WHAT TO PRODUCE
Rewrite the material with "thread connector line" renamed to "reply thread line" and everything else unchanged, omitting the pictures.
——
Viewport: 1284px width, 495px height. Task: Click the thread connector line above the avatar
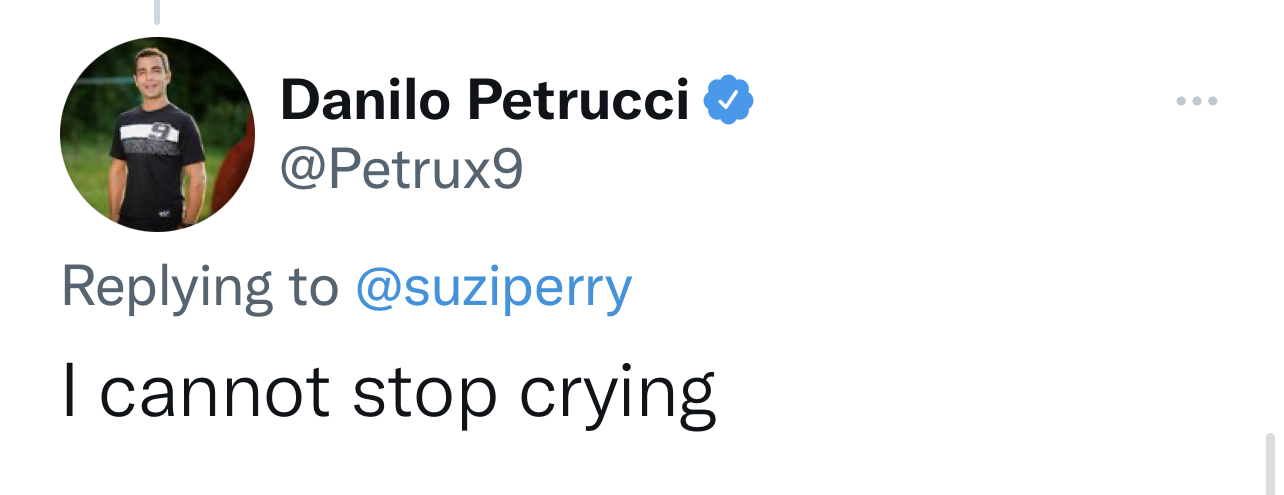[157, 11]
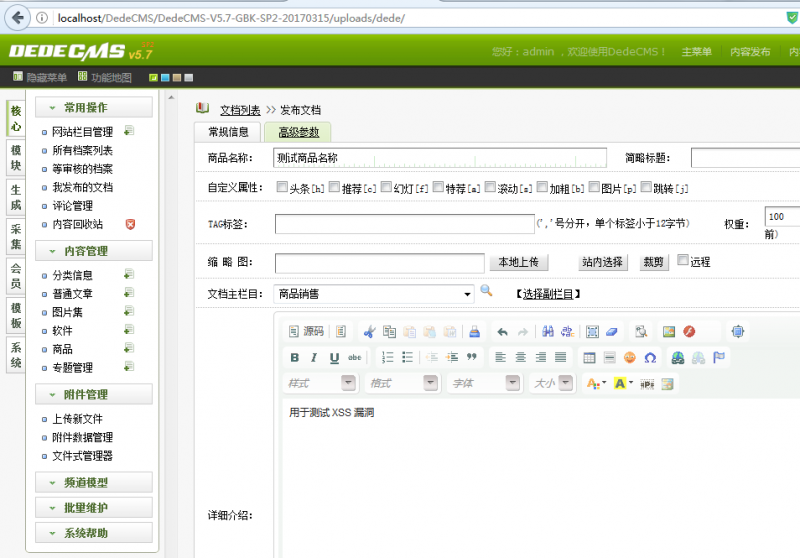
Task: Tick the 远程 checkbox
Action: (683, 260)
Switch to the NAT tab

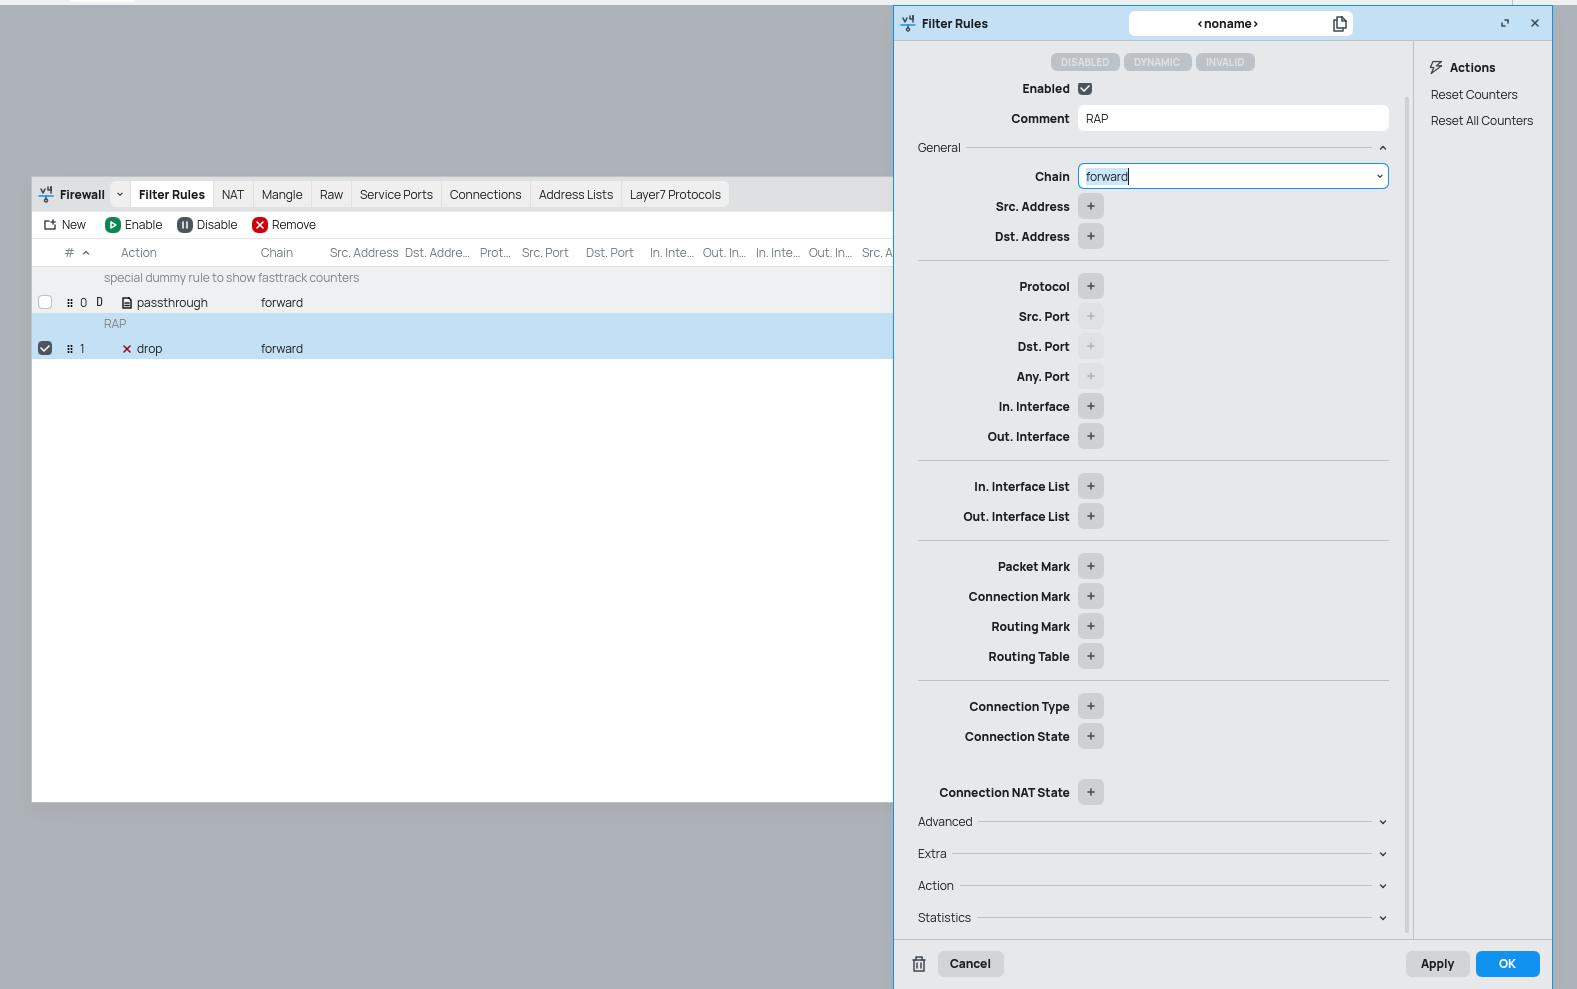pos(233,195)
——
RESULT FOR THIS EXERCISE
Viewport: 1284px width, 495px height. Task: Click the reply thread line above the avatar
[157, 11]
Task: Tick the 远程 checkbox
Action: (683, 260)
Switch to the NAT tab

pos(233,195)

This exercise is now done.